Çekmeceleri düzenlerken en gözden ırak çekmecenin en kuytularında buldum fotoğraftakileri.
Günün sürprizi!
Sanki oraya ben koymamışım gibi onları.
Unutmuş gitmişim.
Deniz'in ilk ayakkabıları, ilk saçları (anneannemin verdiği işlemeli mendilin içinde) ve blogdan önce, Deniz'in unutmak istemediğim sözlerini yazdığım minik minik kağıtların olduğu kutu.
Deniz'e gösterdim, şimdi parmaklarının bile sığmadığı ayakkabılara şaşırdı.
Saçlarına dokundu, kıvır kıvır buklelerine.
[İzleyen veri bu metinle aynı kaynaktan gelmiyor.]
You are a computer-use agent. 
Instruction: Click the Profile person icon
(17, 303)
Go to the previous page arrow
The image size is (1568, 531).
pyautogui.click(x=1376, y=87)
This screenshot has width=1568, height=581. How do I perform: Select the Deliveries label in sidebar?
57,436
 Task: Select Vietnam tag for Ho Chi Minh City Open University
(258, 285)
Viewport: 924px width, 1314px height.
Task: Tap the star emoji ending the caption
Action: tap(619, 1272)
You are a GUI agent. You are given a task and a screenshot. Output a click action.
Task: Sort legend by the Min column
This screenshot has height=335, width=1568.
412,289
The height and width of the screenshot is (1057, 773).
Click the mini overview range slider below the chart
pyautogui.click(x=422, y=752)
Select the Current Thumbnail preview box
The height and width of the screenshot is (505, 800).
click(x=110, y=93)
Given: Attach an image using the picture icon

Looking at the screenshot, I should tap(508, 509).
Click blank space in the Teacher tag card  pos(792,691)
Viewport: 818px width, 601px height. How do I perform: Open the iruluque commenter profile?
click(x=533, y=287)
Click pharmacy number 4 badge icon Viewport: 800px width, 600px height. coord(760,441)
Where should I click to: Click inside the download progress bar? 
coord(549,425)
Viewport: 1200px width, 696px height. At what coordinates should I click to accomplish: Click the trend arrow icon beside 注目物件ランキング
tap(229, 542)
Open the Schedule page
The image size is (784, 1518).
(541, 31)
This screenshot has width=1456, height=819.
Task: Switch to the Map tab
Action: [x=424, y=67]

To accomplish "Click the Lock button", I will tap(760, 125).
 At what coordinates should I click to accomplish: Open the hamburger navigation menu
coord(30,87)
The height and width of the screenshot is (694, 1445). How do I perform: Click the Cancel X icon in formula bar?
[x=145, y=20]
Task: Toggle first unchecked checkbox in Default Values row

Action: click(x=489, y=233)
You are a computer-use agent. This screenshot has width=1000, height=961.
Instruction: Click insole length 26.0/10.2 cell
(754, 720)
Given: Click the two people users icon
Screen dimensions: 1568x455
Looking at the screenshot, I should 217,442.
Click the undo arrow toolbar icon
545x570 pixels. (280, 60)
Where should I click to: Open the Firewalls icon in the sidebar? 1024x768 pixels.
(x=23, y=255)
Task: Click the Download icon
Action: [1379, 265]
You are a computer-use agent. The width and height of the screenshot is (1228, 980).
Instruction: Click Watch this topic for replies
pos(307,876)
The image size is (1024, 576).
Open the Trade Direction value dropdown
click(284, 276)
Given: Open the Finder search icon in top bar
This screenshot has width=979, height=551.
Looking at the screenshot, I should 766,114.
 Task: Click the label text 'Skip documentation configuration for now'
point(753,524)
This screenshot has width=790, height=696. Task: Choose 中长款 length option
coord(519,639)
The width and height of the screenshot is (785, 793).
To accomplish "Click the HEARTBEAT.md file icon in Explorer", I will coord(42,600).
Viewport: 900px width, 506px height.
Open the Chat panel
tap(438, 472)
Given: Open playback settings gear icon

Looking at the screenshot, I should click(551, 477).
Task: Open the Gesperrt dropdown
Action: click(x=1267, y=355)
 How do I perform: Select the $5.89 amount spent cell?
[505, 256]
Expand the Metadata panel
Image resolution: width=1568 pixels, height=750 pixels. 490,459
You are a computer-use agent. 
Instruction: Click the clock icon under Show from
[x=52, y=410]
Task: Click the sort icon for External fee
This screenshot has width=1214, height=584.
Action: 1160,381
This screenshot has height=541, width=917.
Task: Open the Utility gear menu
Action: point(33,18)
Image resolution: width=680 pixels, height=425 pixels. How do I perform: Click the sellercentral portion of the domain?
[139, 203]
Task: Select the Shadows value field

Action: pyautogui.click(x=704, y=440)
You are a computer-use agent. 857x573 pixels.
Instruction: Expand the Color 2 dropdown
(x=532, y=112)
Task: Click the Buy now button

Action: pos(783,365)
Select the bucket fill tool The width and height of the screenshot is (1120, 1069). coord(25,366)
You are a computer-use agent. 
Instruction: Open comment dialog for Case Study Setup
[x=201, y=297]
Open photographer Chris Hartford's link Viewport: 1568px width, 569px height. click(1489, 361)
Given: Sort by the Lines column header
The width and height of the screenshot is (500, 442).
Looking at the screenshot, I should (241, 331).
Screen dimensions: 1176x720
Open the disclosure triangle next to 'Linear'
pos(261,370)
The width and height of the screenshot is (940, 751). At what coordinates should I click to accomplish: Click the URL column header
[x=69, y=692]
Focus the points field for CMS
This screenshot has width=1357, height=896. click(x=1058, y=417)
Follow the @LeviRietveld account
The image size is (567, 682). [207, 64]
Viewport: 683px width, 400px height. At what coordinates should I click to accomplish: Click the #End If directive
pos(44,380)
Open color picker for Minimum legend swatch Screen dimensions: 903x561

Pişmaniyeye benziyor bunlar dedi.
Sıra kağıtlara gelince çok güldük, en matraklarını döndü döndü okudu Deniz.
Unutmuşum ben de söylediklerinin bir çoğunu.
İyi ki yazmışım.
Nasıl olsa kutuyu yeni koyduğum yerde de unuturum ben, yıllar sonra bir sürpriz daha yaşarız.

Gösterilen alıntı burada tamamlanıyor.